Like many women, I periodically edit my wardrobe. And, over the last couple of years I've got a lot more reflective and critical about my clothes - and I've been finding it easier to get rid of things which don't fit, or don't work (anymore). I've been reading some of the advice from Amy Herzog and Ysolda Teague on the fit of knits and this has clearly influenced my thinking about some of the things I have made in the past, and some of the things I am planning to make next...

I had a good hard look at the Deli cardigan the other day (which I finished last year), and didn't really like what I saw. The slightly frilly trim was a bit too much - making it difficult to fasten neatly, creating a flare at the bottom hem, and making the back ride up. I decided to do away with it there and then. Well, it was warm and I was feeling rash and brave. For the record: there was no alcohol involved.  

Cue frogging....


Little bean watched the ripping. He had no idea about the significance of this, given the great endurance required to knit the blinking thing, but when he grows up, I will be able to show him proof that he was there for the great frogging of 2013...

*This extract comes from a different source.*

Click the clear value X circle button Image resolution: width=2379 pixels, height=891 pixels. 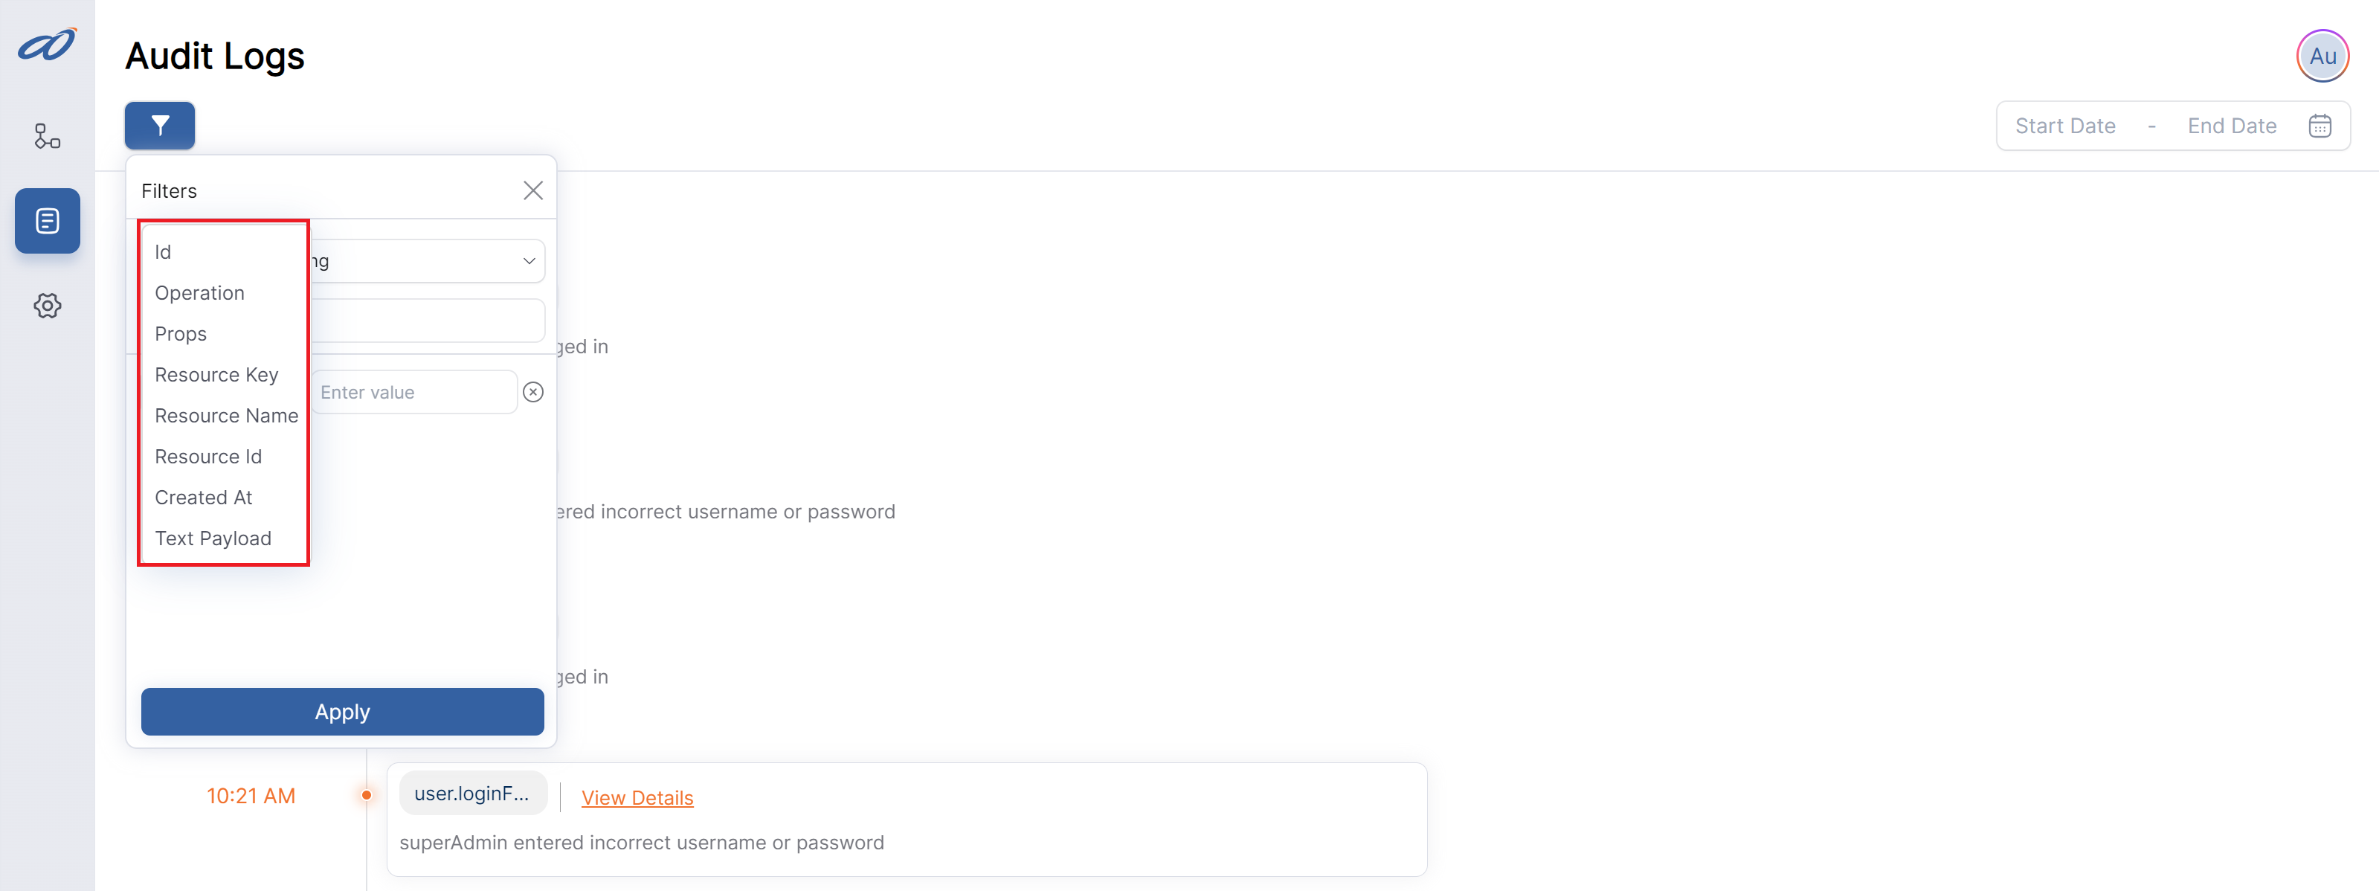534,392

I am happy to say: Deli looks a Whole Lot Better Now. I do need to replace the frill with something else - but actually, it hardly needs anything, so there will be a plain and simple button band in due course that will allow me to button the darn thing up. 

Tuesday, 12 June 2012

FOs reporting for duty.

Deli is done - finished on Sunday evening while watching the color purple. (We have a Love Film subscription, and I'm trying to fill a few holes in my (our) cinematic education). Here is a bad phone photo of it in action on Monday.

Today I was in Glasgow at a conference. I took some small knitting with me and polished off baby beanie no. 10 before lunch. Then I accidently cast on a sock in the afternoon plenary. All I can say in my defence is: there was yarn, needles and a requirement for me to sit and listen to some people talking for an hour or two.

I'd show you the hat - which is super scrummy, using some Kaffe Fasset striping sock yarn in hot pink - but it has escaped somehow. I suspect it jumped out of my bag at the conference...  If you are in Glasgow and find it wandering about, do send it home!


Thursday, 17 May 2012

Deli..cious

I think I mentioned the endless trim on Deli, which I have been knitting for most of the past year month week or two (really, who would attempt to sew that on?!!!)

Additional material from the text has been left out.